Amerika Philadelphia’da, bir kutuda cesedi bulunan çocuğun kimliği, DNA teknolojisi sayesinde 65 yıl sonra belirlendi. Cesedi bir kutuda bulunduğu için “Kutudaki çocuk” olarak anılan çocuğun Joseph Augustus Zarelli olduğu ortaya çıktı.

Çarşamba günü basın toplantısı yapan polis, çocuğun ailesinin adını açıklamayacaklarını söyledi. Ölümünden kimin sorumlu olduğunu açıklamayı da reddeden polis, davanın aktif bir soruşturma olmaya devam ettiğini belirtti.
Şehrin en eski, çözülmemiş cinayeti olan “Kutudaki çocuk” olayının ayrıntılarını BBC yazdı.
1957 Şubatı’nda, Philadelphia’nın Fox Chase semtindeki ormanlık bir alanda, karton bir beşik kutusunun içinde, battaniyeye sarılı bir erkek çocuğunun kalıntıları bulundu.
Ulusal Kayıp ve İstismara Uğrayan Çocuklar Merkezi’ne göre, çıplak ve kötü şekilde yaralanmış olan çocuk sadece 10 kiloydu ve vücudunda yara izleri vardı. Polise göre çocuk, dövülerek öldürülmüştü.
Çocuğun fotoğrafının bulunduğu afişler şehrin her yerine dağıtıldı. Yerel polis, adli tıp uzmanları ve DNA analistleri, yüzlerce ipucunun peşinde olayı çözmeye çalıştı. Gönüllü dedektifler de olayın çözülmesi için yardımcı oldu.
Amerika’nın Bilinmeyen Çocuğu
Dedektifler, kalıntılardan kimlik teşhisi yapmak için DNA testi yaptı, ancak o günün teknolojisinde numune yetersizdi.

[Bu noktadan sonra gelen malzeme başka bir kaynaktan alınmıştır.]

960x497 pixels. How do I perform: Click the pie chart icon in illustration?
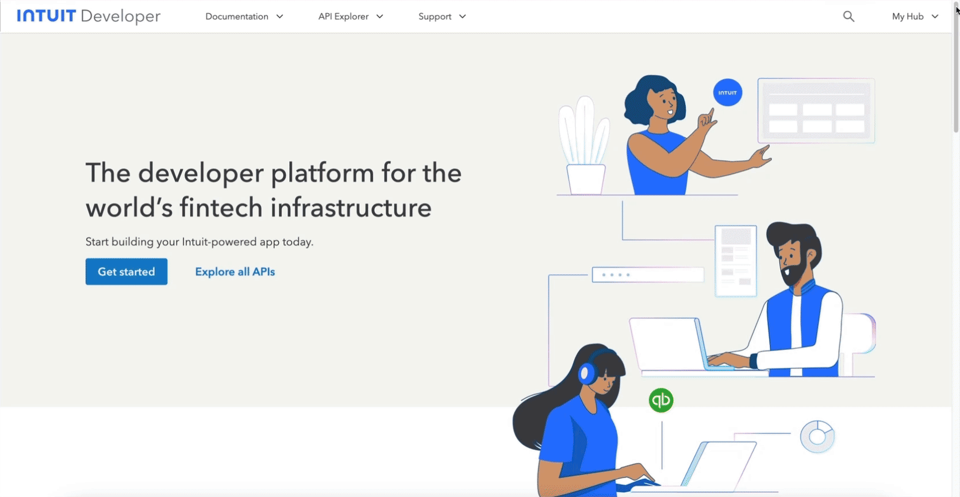click(x=817, y=437)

Çocuğun kalıntıları, “Amerika’nın Bilinmeyen Çocuğu” yazan bir mezar taşıyla yerel bir mezarlığa gömüldü.
Bir adli tıp uzmanı daha sonra aynı DNA örneğini kullanarak çocuğun akrabalarını teşhis edebildi. Yetkililer, bunun için binlerce doğum ve evlat edinme kaydını inceledi. Bölüm, çocuğun 13 Ocak 1953’te doğduğunu söyledi.
Basın toplantısında gönüllü dedektifler dahil, olayda çalışan herkese teşekkür eden Philadelphia Polis Komiseri Danielle Outlaw, halka, çocuğun hayatının ayrıntılarını öğrenebilmek için yardım çağrısında bulundu.
Outlaw, kimsenin adının ve hayat hikayesinin anlatılması için “bu kadar uzun süre beklemek zorunda kalmaması” gerektiğini söyledi.